(Your instructions):
Note how many lines of the data below hold the word "agent", then give that number with no other text.

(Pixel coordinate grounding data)
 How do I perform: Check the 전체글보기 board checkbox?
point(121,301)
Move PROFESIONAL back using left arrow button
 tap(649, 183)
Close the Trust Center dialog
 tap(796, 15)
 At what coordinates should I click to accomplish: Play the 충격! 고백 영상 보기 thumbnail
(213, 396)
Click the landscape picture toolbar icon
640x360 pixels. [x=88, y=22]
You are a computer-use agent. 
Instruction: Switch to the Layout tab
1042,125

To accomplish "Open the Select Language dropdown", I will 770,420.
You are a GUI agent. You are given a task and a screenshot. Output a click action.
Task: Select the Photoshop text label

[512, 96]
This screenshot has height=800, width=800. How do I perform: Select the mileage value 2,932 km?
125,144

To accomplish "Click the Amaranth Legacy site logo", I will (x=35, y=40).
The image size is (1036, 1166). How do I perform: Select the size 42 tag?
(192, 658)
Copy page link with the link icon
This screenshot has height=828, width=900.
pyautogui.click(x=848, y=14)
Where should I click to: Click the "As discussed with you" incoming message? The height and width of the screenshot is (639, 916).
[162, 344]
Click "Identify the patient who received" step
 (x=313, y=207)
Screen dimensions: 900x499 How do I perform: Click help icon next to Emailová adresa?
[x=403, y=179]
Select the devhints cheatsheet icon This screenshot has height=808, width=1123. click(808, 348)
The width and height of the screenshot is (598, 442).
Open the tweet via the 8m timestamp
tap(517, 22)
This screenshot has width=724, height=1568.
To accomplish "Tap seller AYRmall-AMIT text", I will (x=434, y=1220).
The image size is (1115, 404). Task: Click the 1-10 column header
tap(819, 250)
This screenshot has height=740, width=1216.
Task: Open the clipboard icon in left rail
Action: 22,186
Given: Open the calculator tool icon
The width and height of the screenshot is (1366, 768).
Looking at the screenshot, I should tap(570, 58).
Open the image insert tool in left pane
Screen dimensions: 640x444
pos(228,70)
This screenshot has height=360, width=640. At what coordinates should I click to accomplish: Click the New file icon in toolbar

(The completed task):
2